Recommandations pratiques

  1. Lévothyroxine d'abord. L'ATA recommande la monothérapie par lévothyroxine en première intention pour l'hypothyroïdie. La plupart des patients obtiennent la résolution de leurs symptômes une fois la TSH stable dans les valeurs normales et les contributeurs réversibles (fer, vitamine D, B12, sommeil, humeur) pris en charge [C1][C7].
  2. Confirmez que les symptômes persistants sont d'origine thyroïdienne avant de changer. Votre endocrinologue revérifiera la TSH, la T4 libre et la T3 libre, et recherchera les contributeurs non thyroïdiens avant d'envisager le NDT [C1][C4].
  3. Si un essai de NDT est convenu, surveillez de près. TSH, T4 libre et T3 libre 6 à 8 semaines après l'initiation et après chaque changement de dose. Le moment du prélèvement de T3 libre compte — réalisez-le avant la dose suivante, pas au pic [C1][C4].
  4. Évitez la suppression de la TSH. Une TSH durablement supprimée (en dessous de 0,1 mUI/L) augmente le risque cardiaque et osseux avec toute préparation d'hormone thyroïdienne [C1][C5][C6].
  5. Fixez une règle d'arrêt. Un essai typique de NDT dure 3 à 6 mois avec des critères symptomatiques et biologiques prédéfinis. En l'absence de bénéfice, retour à la lévothyroxine [C4].
  6. Passer à la lévothyroxine en cas de grossesse. Toute personne qui planifie une grossesse ou qui devient enceinte sous NDT est basculée sur la lévothyroxine [C1][C7].

Foire aux questions

Le NDT est-il meilleur que la lévothyroxine ? Les essais randomisés n'ont pas montré d'avantage constant sur les critères objectifs. Les enquêtes de préférence des patients sont partagées — certains préfèrent le NDT, d'autres la lévothyroxine, beaucoup n'ont pas de préférence [C2][C3][C4].
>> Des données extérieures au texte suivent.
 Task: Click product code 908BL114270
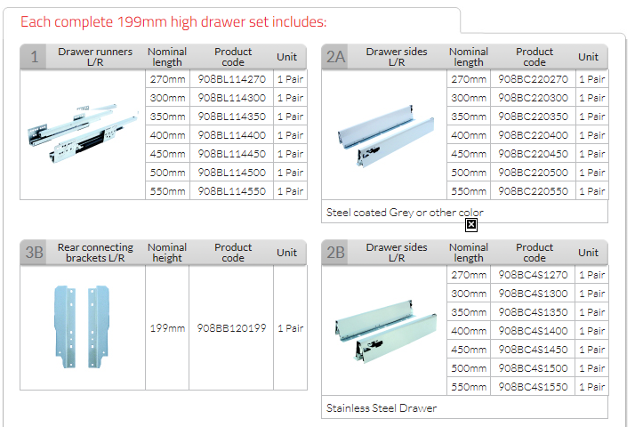point(231,79)
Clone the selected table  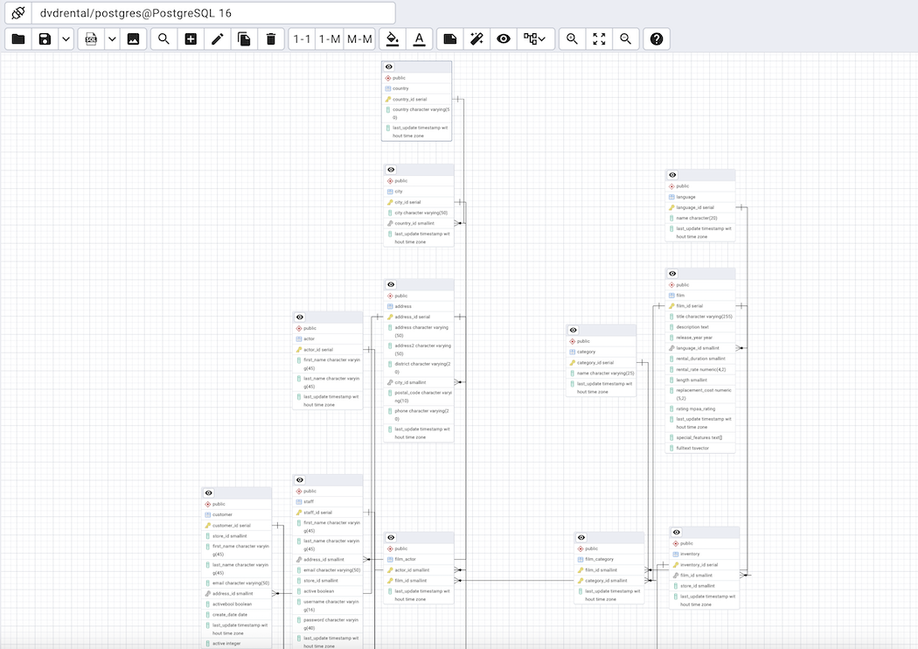pyautogui.click(x=244, y=38)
Le NDT va-t-il guérir ma thyroïdite d'Hashimoto ? Non. Aucune préparation d'hormone thyroïdienne ne guérit l'Hashimoto. Le processus auto-immun se poursuit quel que soit le substitut utilisé. Le traitement remplace l'hormone manquante — il n'empêche pas la glande de continuer à être attaquée [C1].

Le NDT est-il plus « naturel » que la lévothyroxine ? L'hormone contenue dans les comprimés de lévothyroxine est structurellement identique à la T4 produite par votre propre thyroïde. Le NDT est un extrait porcin — naturel pour un porc, pas pour un humain — et délivre une dose de T3 suprathysiologique par rapport à une glande saine [C1][C4].
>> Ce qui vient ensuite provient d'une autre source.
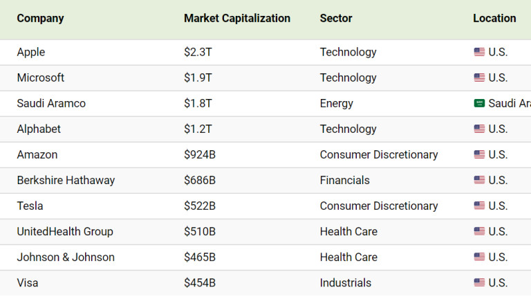The height and width of the screenshot is (299, 531).
Task: Click the U.S. flag in Alphabet's row
Action: [x=479, y=129]
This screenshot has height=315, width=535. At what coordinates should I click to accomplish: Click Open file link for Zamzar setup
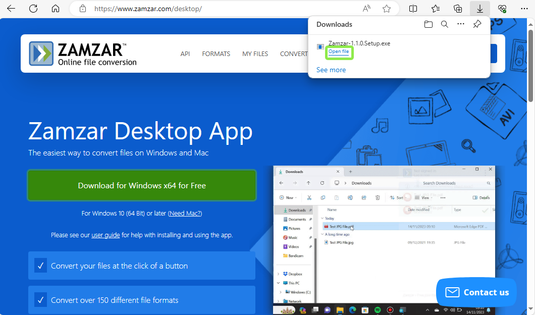pyautogui.click(x=338, y=52)
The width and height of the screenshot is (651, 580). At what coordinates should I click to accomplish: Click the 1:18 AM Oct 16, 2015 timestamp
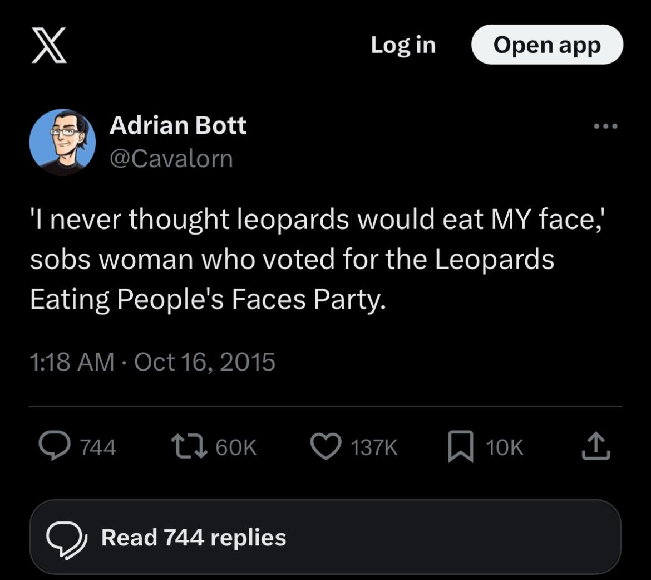[x=152, y=362]
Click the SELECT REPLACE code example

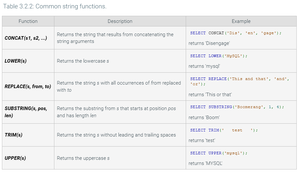[x=239, y=81]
Puis-je passer moi-même de la lévothyroxine au NDT ? Un changement sans supervision n'est pas sûr. Le rapport de conversion est approximatif, l'absorption de la T3 est plus rapide que celle de la T4, et une surveillance de la TSH et cardiaque est nécessaire. Votre endocrinologue gérera la transition et le calendrier des examens [C1][C4].

Et la thérapie par T3 seule ? La thérapie par T3 seule (liothyronine seule) n'est pas recommandée en dehors de circonstances très spécifiques et comporte un risque cardiaque et osseux plus élevé que la lévothyroxine [C5]. Voir notre article sur la liothyronine en monothérapie.

En résumé

L'extrait thyroïdien naturel desséché (Armour, NP Thyroid) est un extrait porcin avec un rapport T4:T3 fixe d'environ 4:1 [C1][C4]. Les essais randomisés ne montrent pas d'avantage constant par rapport à la lévothyroxine sur les critères objectifs, bien qu'un sous-groupe de patients déclare le préférer [C2][C3]. L'American Thyroid Association recommande la lévothyroxine en première intention et réserve le NDT ou la thérapie combinée à des patients sélectionnés qui restent symptomatiques sous monothérapie adéquate après avoir écarté les contributeurs réversibles [C1][C4]. La principale préoccupation de sécurité est la dose suprathysiologique de T3, avec des risques cardiaques et osseux associés, en particulier lorsque la TSH est supprimée [C5][C6]. Si un changement est envisagé, votre endocrinologue mettra en place un essai structuré avec une surveillance étroite et une règle d'arrêt claire [C4].